*Your instructions*:
Set down the whole listing below exactly. The pictures stay out.

Extracted data Start Marker

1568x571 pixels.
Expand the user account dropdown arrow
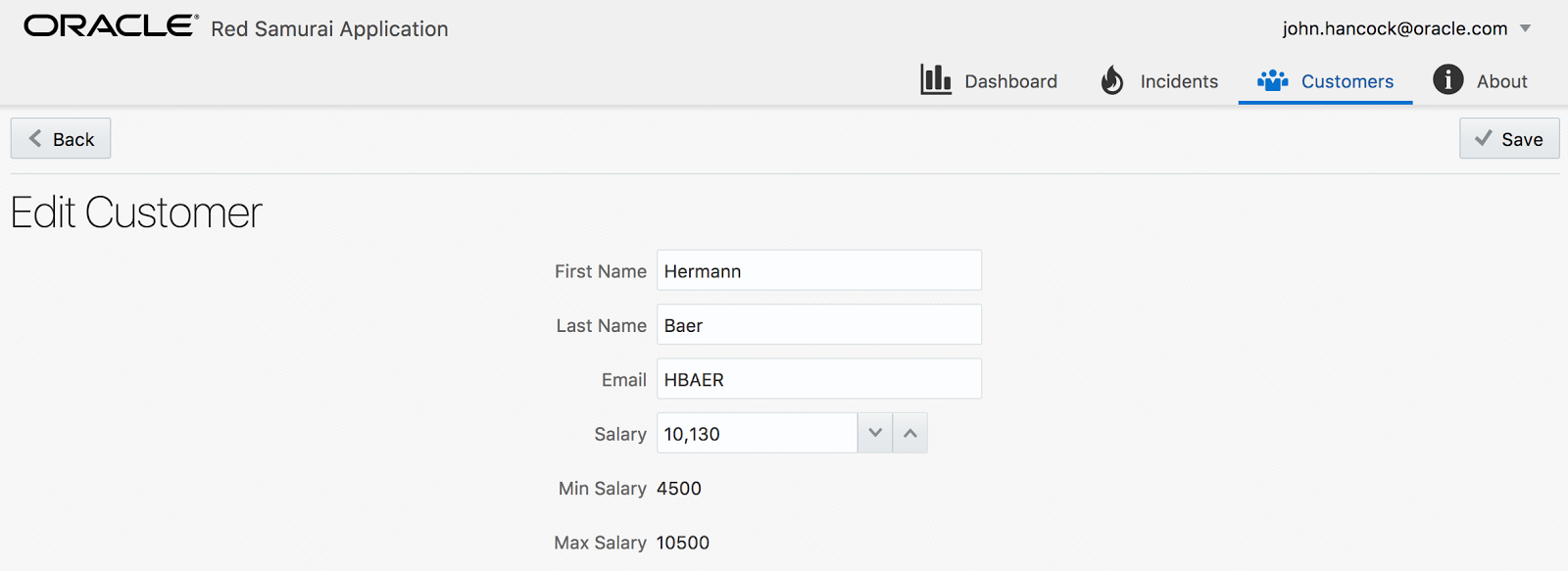point(1525,28)
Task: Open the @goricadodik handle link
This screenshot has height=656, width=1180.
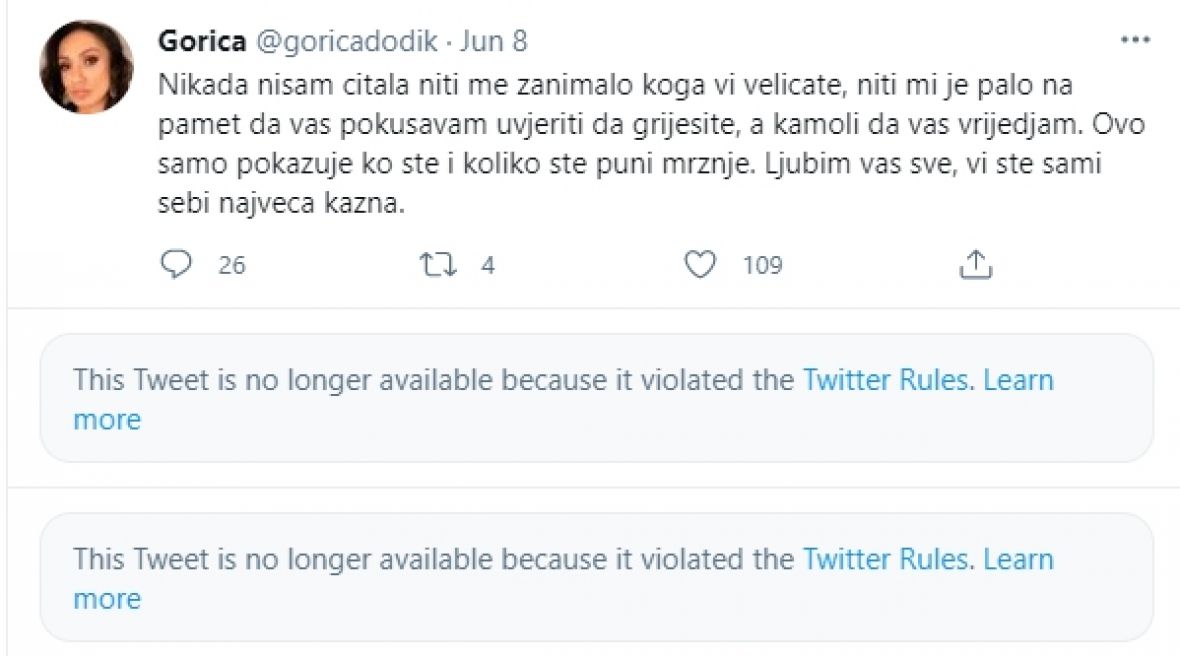Action: pyautogui.click(x=348, y=41)
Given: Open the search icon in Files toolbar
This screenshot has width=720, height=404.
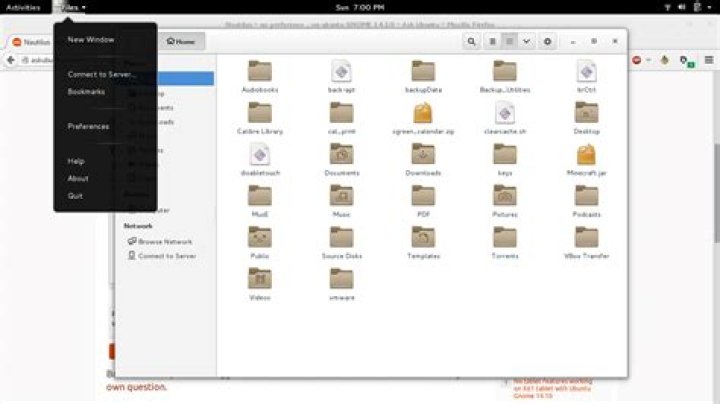Looking at the screenshot, I should (x=471, y=41).
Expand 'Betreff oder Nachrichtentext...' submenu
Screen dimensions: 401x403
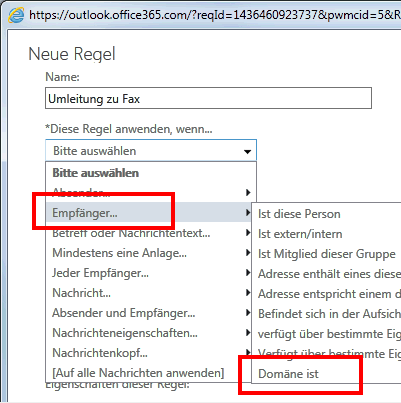pos(248,233)
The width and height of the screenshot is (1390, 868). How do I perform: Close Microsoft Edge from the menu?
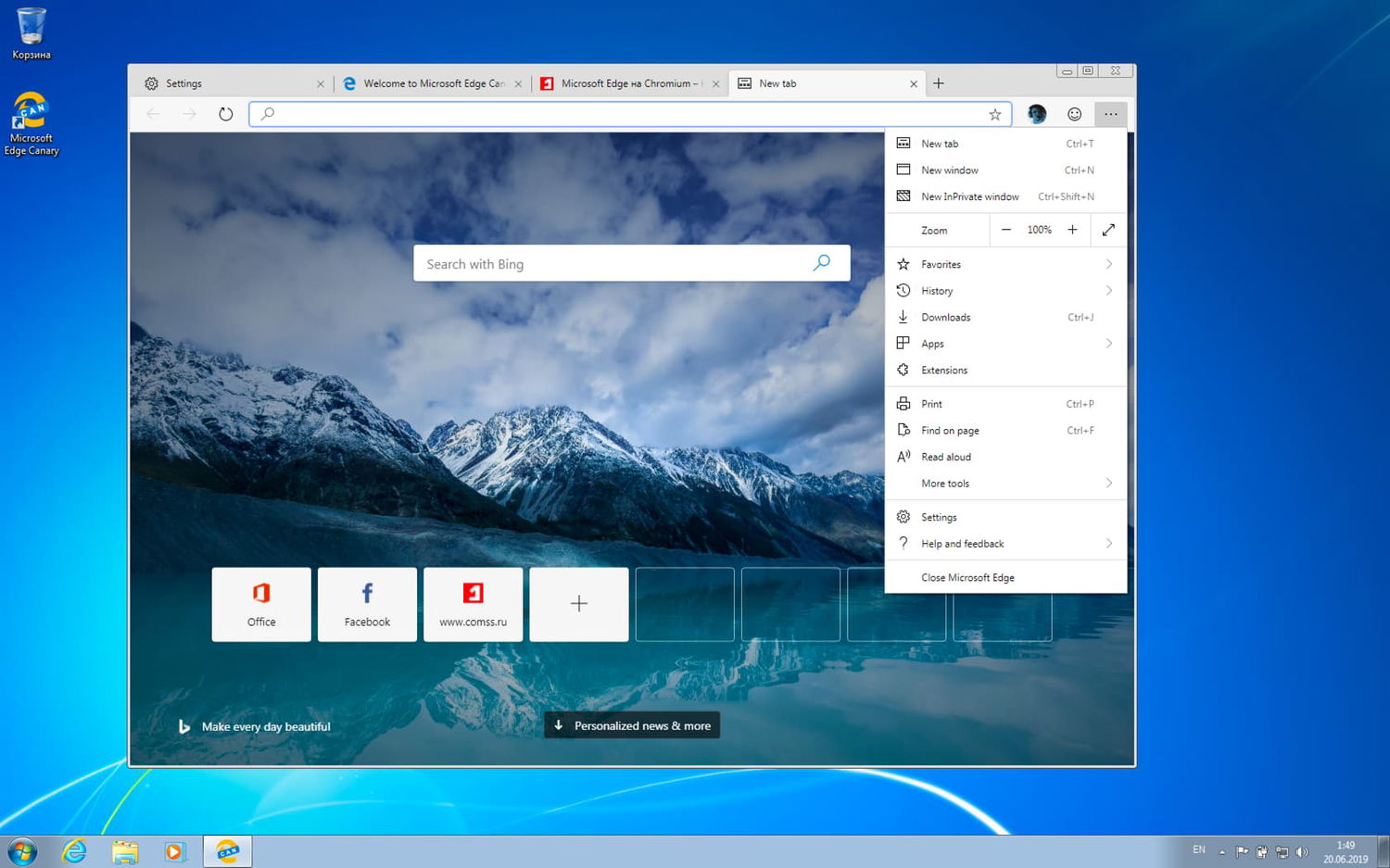(967, 577)
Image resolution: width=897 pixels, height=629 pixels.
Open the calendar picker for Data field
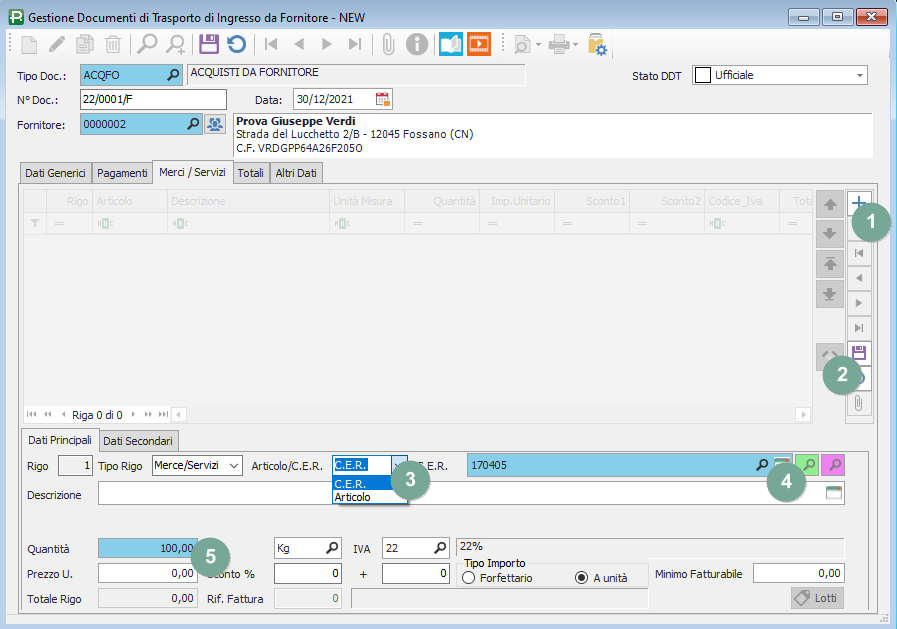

Extracted data End Marker

*Your solution*:
1568x571 pixels.
Expand the user account dropdown arrow
point(1525,28)
Task: Open the @goricadodik handle link
This screenshot has height=656, width=1180.
Action: pyautogui.click(x=348, y=41)
Given: Open the search icon in Files toolbar
This screenshot has width=720, height=404.
Looking at the screenshot, I should (x=471, y=41).
Expand 'Betreff oder Nachrichtentext...' submenu
Screen dimensions: 401x403
pos(248,233)
The width and height of the screenshot is (1390, 868). How do I perform: Close Microsoft Edge from the menu?
(967, 577)
Image resolution: width=897 pixels, height=629 pixels.
Open the calendar picker for Data field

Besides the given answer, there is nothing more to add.